The technical contrast between the two photographers' methods highlights the revolutionary changes in aerial photography over fifty years. Gernot's earlier work required chartered flights, bulky equipment, and careful planning to capture images from fixed-wing aircraft circling overhead. Creff's contemporary approach utilizes nimble drones equipped with high-resolution cameras that can hover at precise coordinates and altitudes. This technological evolution enables exact replication of original perspectives, creating seamless comparisons that were previously impossible. The resulting images demonstrate how drone technology has democratized aerial photography while enhancing historical documentation capabilities.
Among the most striking comparisons featured in the exhibition is the Plateau des Capucins itself, showing its conversion from industrial zone to cultural district. The Moulin-Blanc area reveals dramatic harbor development, while the Liberté Square demonstrates changing public space design philosophies. The Technopole Brest Iroise technology park appears in one image as undeveloped land in 1992, then as a bustling innovation hub in 2025. These visual narratives help residents and visitors alike understand the scale and speed of urban change that might otherwise go unnoticed in daily life. The hospital comparisons particularly illustrate advances in medical infrastructure and campus design.
The exhibition serves as both artistic display and historical archive, preserving visual records of Brest's reconstruction and growth. City planners, historians, and longtime residents can study these images to understand development patterns and inform future decisions. For younger visitors born in the twenty-first century, the photographs provide a window into a city they never knew, fostering appreciation for Brest's resilience and adaptability. The show runs through January 4, 2026, offering free admission to ensure broad public access. Located at 25 rue de Pontaniou, the Capucins workshops welcome visitors daily to experience this visual time capsule.
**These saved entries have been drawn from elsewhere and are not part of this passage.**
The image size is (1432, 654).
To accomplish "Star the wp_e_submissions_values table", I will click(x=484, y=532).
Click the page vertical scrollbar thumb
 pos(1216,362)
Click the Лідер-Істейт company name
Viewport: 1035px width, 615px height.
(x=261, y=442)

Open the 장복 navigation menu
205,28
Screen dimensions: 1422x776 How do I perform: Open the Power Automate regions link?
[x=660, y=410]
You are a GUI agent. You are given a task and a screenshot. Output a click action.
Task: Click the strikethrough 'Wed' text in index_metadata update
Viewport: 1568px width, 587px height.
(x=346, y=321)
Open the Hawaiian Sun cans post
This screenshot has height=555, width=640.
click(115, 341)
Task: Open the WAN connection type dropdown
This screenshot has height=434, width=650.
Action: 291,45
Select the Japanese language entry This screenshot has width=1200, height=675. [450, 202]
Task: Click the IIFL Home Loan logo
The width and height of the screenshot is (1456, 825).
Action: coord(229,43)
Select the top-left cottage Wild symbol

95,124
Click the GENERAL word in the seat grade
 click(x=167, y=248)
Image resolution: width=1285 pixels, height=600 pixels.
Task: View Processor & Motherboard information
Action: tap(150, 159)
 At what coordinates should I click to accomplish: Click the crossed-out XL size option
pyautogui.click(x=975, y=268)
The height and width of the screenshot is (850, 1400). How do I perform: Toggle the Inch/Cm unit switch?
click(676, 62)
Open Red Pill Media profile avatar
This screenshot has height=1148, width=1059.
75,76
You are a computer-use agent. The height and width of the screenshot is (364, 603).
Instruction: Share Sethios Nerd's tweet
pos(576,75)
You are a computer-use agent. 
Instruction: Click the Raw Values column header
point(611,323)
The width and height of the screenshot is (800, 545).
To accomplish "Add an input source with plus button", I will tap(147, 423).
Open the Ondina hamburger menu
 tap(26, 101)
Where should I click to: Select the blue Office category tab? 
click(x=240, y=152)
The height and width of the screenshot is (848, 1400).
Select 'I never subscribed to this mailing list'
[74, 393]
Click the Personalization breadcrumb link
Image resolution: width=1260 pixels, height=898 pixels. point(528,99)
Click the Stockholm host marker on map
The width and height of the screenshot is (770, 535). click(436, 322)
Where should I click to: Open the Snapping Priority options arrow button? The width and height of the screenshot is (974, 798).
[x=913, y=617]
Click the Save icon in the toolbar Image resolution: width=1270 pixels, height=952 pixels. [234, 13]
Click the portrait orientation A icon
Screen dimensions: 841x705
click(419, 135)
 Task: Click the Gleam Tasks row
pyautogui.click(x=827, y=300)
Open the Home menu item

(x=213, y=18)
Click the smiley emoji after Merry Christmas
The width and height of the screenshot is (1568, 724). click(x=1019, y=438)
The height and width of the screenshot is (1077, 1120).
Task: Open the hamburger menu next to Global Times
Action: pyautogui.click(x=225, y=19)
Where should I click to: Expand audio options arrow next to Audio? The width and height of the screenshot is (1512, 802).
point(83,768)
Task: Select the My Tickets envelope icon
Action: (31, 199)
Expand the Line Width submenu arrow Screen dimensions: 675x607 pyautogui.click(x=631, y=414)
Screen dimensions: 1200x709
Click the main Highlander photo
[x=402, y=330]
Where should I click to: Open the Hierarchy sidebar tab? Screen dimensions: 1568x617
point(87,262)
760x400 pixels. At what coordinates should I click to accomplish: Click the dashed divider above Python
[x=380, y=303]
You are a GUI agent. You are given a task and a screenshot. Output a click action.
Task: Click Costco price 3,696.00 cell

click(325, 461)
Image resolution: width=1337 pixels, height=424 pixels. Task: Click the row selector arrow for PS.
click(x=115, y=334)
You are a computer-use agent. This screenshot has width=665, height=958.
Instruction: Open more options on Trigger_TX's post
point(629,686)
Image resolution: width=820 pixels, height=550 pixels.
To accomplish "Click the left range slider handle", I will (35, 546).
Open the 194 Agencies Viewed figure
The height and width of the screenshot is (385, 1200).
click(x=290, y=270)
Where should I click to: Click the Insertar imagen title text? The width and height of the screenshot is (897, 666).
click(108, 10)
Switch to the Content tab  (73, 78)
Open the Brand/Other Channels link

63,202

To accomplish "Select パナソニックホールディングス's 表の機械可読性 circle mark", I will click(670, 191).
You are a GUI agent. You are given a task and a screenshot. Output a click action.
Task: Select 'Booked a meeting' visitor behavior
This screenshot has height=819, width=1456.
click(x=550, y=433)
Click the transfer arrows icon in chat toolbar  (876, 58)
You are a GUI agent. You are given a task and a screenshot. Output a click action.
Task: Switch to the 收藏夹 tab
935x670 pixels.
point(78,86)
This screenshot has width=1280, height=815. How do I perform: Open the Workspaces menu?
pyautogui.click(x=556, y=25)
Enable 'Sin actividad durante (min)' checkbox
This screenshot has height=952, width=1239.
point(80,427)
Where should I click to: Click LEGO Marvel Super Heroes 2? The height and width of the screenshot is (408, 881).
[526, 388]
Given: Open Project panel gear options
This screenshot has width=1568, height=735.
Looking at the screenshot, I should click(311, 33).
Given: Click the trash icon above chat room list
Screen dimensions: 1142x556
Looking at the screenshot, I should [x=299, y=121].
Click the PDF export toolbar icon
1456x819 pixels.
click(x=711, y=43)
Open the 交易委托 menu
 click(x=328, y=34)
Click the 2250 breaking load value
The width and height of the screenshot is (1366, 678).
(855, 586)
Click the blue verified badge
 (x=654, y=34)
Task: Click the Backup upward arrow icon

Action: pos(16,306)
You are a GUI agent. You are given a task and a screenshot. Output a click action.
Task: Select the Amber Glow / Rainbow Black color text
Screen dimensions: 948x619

By presenting these juxtapositions, the exhibition prompts important conversations about preservation, progress, and the character of French coastal cities. The images raise questions about what is gained and lost during periods of rapid development. They document the disappearance of certain architectural styles while celebrating the creation of new landmarks like the L'Iroise Bridge. Ultimately, "Brest from the Sky 1975-2025" demonstrates how photography can serve as both art form and civic record, capturing the evolving identity of a city that has continually reinvented itself throughout modern history.